West Virginia University researchers find current toilet technology flushes profits, aims to turn yellow into green by recycling urine

Waste flushed down toilets could be a valuable resource and source of profit, and better for the environment, according to research by engineers at West Virginia University.

Kevin Orner, an assistant professor in the Benjamin A. Statler School of Engineering and Mineral Resources, is developing a technology that could treat urine on-site rather than in a remote centralized wastewater treatment facility. The technology, which can be installed under a toilet, enables rapid urine disposal and facilitates the recovery of nitrogen, a nutrient that can be sold as fertilizer.

Orner’s findings, published in the journal Environmental Technology, make urine recycling more feasible to integrate into existing infrastructure and could reduce the amount of nutrients entering lakes and rivers. Excessive nutrient discharge can promote the growth of algae that deplete dissolved oxygen in the water, putting aquatic ecosystems at risk.

The goal is to transform waste collection and disposal from an environmentally harmful service that costs money to one that is beneficial to the environment and makes money.

“You have a toilet and a sewer in your house that takes the waste to a treatment plant miles away,” Ona explained. “Building sewers connected to your home and treating waste from plants creates greenhouse gas emissions. To prevent nutrients from being discharged into local rivers, sewage treatment plants often use energy-intensive electric blowers to convert ammonium in wastewater into nitrates , and convert nitrate to nitrogen gas.”

So the nitrogen goes back into the environment without producing any useful products.

Waste recycling is not a new concept. Farmers have long used manure to enrich the soil and urine to repel pests. The process of turning manure into fertilizer is already being implemented on an industrial scale, and infrastructure and programs to recycle human urine are already underway in places like Nairobi, Kenya, and Brattleboro, Vermont.

For Ona, he envisions toilets that separate urine from feces, allowing each of these wastes to be collected, processed, and turned into useful commercial products—most often as agricultural fertilizer.

Orner believes the most viable approach doesn’t require a power source to operate. Urine-separating toilets are designed to separate solids from liquids and then deliver the urine to a nutrient recovery unit located in or connected to the toilet itself or which may be located in a residential or commercial basement.
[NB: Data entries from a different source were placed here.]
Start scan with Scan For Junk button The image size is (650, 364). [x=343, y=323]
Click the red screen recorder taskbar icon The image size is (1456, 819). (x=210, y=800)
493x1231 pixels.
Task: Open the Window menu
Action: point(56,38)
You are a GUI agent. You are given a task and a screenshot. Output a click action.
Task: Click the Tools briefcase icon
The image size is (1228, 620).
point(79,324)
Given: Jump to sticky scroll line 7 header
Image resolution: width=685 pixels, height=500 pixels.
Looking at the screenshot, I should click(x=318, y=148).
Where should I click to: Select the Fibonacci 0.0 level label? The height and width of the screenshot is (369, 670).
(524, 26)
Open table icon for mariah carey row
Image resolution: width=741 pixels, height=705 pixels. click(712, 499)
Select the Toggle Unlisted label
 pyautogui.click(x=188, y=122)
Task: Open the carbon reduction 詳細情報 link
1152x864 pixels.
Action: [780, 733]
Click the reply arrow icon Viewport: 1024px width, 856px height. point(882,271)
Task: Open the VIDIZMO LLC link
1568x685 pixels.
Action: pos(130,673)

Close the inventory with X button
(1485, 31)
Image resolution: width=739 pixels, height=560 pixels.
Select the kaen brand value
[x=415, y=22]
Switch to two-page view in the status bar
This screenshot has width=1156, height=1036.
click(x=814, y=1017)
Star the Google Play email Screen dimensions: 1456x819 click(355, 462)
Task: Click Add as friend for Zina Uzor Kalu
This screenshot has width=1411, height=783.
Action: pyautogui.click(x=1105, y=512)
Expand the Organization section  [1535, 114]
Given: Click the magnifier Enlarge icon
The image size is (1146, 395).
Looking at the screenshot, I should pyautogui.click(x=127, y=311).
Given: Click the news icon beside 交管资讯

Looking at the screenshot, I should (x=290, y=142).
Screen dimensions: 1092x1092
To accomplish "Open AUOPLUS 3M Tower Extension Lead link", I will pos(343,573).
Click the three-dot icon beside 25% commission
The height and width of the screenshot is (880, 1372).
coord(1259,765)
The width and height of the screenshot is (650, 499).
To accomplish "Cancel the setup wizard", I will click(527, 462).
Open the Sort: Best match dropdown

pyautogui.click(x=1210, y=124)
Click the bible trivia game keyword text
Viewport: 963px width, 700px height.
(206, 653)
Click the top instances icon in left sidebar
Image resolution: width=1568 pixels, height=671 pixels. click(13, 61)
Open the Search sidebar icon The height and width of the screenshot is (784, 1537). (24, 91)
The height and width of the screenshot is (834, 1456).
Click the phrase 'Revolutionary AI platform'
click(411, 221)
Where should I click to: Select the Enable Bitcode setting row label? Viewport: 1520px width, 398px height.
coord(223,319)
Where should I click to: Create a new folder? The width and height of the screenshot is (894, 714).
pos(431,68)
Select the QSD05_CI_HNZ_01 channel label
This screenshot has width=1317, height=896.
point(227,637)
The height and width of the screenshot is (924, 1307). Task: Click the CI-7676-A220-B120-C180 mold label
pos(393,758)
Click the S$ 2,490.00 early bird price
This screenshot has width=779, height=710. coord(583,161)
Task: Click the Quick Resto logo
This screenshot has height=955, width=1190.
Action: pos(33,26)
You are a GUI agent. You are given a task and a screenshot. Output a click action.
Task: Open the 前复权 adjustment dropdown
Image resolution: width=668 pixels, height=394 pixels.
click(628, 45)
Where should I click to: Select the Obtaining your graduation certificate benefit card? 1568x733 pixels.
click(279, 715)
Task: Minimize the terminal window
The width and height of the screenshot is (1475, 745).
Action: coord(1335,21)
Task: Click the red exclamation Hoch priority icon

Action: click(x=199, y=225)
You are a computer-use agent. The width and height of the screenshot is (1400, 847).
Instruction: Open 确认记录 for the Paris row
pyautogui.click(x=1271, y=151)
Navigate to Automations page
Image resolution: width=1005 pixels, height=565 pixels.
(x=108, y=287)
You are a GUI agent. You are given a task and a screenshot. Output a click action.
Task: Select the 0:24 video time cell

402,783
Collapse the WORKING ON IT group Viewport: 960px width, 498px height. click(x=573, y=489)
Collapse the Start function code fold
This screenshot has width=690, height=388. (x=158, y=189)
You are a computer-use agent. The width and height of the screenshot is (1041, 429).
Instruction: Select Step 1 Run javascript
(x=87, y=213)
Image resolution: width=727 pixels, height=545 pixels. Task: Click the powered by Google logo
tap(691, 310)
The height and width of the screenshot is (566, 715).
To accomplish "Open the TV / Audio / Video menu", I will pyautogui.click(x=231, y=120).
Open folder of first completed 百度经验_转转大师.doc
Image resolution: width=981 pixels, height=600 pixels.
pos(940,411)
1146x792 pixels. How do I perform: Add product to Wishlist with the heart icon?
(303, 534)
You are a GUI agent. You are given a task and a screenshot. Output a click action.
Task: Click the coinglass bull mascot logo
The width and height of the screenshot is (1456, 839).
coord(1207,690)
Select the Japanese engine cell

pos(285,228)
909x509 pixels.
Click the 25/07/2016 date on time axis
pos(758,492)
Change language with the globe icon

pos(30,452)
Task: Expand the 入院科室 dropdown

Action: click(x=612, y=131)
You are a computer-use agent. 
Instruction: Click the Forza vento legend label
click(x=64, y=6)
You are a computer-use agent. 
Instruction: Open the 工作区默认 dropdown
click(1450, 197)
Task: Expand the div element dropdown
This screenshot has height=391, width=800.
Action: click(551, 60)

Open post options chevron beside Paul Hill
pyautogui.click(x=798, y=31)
But speed is critical for large-scale implementation. Since toilets typically receive urine several times a day, it must be processed quickly so it can be released into another unit to make room for the next dose – especially in a system small enough to attach to the toilet middle.

Orner’s work is significant because by inoculating soil with beneficial microbes in collection and treatment reservoirs, adding carbon particles to provide a growth surface for bacteria critical to the treatment process, and using a fill-and-draw procedure by removing small amounts of treated urine and By gradually adding fresh urine, his team was able to significantly speed up the treatment — reducing a process that could take weeks to one day in one phase of the study.

“Circular sanitation” has not yet become the cusp of the new normal. High-end urine-separating toilets look almost identical to existing toilets, but are more expensive. Cheaper versions may smell or require new behaviors from the user.

Poor policies surrounding urine fertilizer products are another hurdle. Orner noted that building codes in most communities do not consider such technologies in their permitting guidelines, although he has worked with the Gold Ribbon Commission to draft regulations for adoption by state or local governments.

However, these toilets are not only found in Kenya and Vermont, but also from Oregon to Paris and the Netherlands. Orner has a collaborator in Costa Rica who is “interested in taking the lessons learned from Brattleboro and applying them to Monteverde, an ecotourism community in the cloud forest,” Orner said.

“Of course, there’s an ‘ew’ factor when it comes to disposing of urine,” he added, “but the truth is, urine isn’t waste. It has value.”